Friday, February 20, 2009
RMT TO CO-ORDINATE STRIKE BALLOTS TO DEFEND RAIL JOBS
RMT to co-ordinate strike ballots to defend rail jobsPublication Date: February 19 2009 MORE than 3,500 members of Britain’s biggest rail union working at three major train-operating companies are to be balloted for strike action after employers failed to provide unequivocal assurances that there will be no forced job losses. Co-ordinated RMT ballots in separate disputes over job cuts at National Express East Anglia, South West Trains and First Capital Connect raise the prospect of simultaneous strikes on key commuter lines into London. Postal votes in all four disputes will open on March 3 and close on March 17. The same balloting timetable has also been scheduled in a further separate dispute at London Overground, over a breakdown in industrial relations (see separate release). “Our members are facing industry-wide attacks on their jobs by privateer train operators who between them have siphoned tens of millions out of the railways, and our only possible response is to co-ordinate resistance to them,” RMT general secretary Bob Crow said today. “The job losses being imposed to protect the short-term, selfish interests of the parasites running our railways threaten to do lasting damage, and they are the last thing our members, the travelling public, the environment or the economy need. “The scale of cuts cannot be excused as good housekeeping.

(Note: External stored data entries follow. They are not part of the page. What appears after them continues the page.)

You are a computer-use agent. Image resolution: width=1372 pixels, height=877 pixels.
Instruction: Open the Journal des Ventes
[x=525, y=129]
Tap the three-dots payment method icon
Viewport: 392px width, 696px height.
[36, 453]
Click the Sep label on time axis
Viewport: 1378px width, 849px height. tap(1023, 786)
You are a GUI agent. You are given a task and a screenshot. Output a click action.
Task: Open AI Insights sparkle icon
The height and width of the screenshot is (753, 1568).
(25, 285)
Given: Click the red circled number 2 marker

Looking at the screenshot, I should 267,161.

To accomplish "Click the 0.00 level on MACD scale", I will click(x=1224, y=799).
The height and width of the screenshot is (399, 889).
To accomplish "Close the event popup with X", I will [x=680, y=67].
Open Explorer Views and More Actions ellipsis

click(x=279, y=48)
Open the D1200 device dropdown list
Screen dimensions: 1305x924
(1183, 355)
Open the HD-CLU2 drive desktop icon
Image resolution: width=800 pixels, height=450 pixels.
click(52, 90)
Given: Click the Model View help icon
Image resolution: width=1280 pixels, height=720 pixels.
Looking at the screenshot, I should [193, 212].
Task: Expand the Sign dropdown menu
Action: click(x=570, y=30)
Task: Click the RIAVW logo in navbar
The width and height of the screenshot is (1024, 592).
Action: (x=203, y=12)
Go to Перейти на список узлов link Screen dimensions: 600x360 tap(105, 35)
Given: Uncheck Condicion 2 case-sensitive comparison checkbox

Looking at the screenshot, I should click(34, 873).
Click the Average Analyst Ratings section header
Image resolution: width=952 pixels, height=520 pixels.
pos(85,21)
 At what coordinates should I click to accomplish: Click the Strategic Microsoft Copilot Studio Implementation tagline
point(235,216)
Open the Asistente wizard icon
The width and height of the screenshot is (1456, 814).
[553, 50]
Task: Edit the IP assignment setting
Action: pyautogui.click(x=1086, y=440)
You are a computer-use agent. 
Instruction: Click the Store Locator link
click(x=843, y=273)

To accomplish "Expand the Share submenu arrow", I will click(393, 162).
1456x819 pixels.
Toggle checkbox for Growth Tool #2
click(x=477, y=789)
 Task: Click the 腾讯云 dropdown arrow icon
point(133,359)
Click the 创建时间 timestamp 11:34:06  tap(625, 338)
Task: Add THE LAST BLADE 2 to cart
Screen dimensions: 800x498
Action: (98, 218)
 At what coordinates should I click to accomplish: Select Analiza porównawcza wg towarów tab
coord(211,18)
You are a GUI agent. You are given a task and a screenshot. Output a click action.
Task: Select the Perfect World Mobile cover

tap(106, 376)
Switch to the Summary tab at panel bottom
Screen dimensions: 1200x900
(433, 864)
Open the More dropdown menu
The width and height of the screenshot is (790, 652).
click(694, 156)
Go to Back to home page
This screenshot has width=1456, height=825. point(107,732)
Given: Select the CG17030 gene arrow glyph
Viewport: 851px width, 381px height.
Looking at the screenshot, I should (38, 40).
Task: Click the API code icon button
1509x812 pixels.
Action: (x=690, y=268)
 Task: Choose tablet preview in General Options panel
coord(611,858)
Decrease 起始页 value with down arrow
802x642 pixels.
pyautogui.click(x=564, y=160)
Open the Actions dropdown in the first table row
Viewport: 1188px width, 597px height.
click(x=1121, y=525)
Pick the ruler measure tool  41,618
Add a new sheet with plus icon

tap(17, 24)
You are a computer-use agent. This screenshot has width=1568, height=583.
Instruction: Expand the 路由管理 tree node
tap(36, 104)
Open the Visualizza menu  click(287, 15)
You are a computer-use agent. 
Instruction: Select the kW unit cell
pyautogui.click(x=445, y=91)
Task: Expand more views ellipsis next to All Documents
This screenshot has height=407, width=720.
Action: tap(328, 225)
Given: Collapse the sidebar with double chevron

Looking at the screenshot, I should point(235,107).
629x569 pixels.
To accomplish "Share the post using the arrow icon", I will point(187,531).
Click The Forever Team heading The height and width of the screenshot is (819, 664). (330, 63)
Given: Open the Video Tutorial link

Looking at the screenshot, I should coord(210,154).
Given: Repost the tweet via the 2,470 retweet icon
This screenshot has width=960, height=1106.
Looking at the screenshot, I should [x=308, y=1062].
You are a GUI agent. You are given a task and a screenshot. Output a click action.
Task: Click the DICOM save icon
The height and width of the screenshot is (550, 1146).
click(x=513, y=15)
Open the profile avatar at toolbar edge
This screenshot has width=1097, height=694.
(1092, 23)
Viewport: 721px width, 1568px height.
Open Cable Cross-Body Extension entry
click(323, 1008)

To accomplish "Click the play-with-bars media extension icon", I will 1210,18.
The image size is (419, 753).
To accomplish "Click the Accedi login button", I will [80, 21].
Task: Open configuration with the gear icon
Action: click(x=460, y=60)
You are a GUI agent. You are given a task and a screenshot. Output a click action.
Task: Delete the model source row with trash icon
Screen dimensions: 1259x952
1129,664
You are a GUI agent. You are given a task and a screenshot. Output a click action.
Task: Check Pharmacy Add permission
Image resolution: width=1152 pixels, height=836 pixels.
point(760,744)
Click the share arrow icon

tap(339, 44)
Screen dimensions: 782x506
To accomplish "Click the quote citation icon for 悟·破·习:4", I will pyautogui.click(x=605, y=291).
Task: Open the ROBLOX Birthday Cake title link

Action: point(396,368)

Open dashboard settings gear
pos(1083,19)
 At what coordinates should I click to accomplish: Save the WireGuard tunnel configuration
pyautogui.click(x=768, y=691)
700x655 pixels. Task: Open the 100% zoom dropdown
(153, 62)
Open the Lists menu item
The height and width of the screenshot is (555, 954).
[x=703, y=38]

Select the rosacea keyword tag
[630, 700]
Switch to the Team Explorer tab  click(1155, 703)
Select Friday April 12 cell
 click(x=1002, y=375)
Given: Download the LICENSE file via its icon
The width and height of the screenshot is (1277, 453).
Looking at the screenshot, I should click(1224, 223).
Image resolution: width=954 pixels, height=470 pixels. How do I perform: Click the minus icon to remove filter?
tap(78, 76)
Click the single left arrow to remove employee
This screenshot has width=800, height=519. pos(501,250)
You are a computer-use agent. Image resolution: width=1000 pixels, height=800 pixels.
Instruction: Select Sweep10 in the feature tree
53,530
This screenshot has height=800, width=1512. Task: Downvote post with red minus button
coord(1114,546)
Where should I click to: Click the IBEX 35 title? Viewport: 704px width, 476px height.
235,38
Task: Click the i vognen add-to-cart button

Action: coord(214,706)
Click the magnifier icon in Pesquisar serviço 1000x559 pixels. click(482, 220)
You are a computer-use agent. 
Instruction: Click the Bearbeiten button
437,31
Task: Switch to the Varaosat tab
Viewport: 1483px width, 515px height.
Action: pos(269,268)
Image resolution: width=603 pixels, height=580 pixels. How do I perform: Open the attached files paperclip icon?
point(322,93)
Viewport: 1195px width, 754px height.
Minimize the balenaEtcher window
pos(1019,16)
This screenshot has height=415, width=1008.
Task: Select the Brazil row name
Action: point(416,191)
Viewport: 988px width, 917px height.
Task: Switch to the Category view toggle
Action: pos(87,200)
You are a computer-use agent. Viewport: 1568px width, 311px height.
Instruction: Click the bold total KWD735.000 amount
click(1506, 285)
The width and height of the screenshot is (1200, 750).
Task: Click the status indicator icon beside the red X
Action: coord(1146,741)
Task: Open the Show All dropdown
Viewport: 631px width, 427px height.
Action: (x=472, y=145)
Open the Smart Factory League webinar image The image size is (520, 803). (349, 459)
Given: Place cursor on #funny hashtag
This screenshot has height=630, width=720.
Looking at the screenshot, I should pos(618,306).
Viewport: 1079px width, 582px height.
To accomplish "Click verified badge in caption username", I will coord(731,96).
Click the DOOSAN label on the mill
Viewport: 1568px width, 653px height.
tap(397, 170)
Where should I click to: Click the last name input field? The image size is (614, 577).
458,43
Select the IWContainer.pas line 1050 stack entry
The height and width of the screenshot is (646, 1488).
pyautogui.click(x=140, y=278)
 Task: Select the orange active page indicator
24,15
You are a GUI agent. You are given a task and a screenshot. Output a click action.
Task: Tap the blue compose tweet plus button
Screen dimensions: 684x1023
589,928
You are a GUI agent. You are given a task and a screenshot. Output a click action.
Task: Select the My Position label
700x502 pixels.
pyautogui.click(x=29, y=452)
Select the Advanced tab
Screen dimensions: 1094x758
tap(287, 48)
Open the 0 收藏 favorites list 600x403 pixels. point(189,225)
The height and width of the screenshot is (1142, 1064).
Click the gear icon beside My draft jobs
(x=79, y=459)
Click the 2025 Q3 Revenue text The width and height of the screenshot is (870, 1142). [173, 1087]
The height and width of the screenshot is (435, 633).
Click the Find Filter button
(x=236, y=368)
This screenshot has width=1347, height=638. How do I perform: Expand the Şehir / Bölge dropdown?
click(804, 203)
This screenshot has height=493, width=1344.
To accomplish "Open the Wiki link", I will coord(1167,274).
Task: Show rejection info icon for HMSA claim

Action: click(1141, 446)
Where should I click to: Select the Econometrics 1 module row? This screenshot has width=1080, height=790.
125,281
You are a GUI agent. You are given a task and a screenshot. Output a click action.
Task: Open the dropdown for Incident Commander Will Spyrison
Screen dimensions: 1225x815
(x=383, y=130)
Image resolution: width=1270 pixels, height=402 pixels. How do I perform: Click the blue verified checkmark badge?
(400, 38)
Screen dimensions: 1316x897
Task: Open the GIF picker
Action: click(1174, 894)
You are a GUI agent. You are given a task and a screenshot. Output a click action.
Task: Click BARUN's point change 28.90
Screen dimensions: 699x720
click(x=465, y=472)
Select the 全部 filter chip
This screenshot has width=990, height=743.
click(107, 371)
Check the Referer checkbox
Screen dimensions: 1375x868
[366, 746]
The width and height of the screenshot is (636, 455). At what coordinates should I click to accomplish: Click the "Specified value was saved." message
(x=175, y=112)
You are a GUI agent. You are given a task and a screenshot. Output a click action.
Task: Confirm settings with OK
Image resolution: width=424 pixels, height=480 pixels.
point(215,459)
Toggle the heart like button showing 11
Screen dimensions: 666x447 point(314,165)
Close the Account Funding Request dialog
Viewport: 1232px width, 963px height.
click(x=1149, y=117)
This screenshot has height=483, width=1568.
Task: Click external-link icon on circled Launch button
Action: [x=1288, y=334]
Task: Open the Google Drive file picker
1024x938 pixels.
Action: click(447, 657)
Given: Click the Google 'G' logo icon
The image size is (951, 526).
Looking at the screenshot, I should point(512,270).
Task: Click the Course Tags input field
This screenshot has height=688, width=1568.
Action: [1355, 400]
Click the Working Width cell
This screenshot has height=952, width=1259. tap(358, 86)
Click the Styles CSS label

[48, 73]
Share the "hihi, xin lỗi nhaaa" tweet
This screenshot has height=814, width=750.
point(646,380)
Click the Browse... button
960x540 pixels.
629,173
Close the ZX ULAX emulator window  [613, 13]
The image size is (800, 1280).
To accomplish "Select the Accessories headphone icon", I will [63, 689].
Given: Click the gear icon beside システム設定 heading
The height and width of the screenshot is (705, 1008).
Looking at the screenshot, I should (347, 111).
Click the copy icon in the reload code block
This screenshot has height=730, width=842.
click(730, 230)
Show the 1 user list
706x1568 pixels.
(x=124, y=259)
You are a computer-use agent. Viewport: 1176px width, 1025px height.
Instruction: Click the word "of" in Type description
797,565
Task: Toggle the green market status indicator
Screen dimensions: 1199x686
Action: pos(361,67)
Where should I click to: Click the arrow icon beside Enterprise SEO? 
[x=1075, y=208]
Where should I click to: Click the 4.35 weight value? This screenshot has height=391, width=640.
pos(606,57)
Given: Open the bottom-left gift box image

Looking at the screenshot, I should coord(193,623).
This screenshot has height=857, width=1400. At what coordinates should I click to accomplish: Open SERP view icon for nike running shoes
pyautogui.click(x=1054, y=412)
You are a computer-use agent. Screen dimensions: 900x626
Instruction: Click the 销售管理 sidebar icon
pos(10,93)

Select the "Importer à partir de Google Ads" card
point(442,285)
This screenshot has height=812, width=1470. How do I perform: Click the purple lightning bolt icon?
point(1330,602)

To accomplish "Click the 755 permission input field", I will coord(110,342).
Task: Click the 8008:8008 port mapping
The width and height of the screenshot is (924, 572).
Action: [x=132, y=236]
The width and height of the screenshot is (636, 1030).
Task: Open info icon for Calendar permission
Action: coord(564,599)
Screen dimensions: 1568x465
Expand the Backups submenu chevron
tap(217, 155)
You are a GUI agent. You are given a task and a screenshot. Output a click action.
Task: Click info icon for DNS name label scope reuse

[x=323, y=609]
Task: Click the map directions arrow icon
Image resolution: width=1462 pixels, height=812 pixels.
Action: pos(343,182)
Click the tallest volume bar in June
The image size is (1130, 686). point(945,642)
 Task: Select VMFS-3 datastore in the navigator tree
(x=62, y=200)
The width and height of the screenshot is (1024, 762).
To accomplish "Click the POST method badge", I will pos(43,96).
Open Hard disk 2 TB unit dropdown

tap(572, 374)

It is a full-scale onslaught that sacrifices experienced and loyal rail staff simply to keep profits up, and it can only undermine service and safety. “Our reps are telling us that trained and experienced rail workers are being bullied and cajoled into leaving for fear of worse terms if they are forced out, and that some operators are turning increasingly to using low-paid casual agency staff. “The government has said it will ride out the recession by investing in public projects, but if it allows train-operating companies to decimate jobs it will be subsidising redundancies while the privateers continue to pay fat dividends to their shareholders. “The time has come to draw a line in the sand,” Bob Crow said.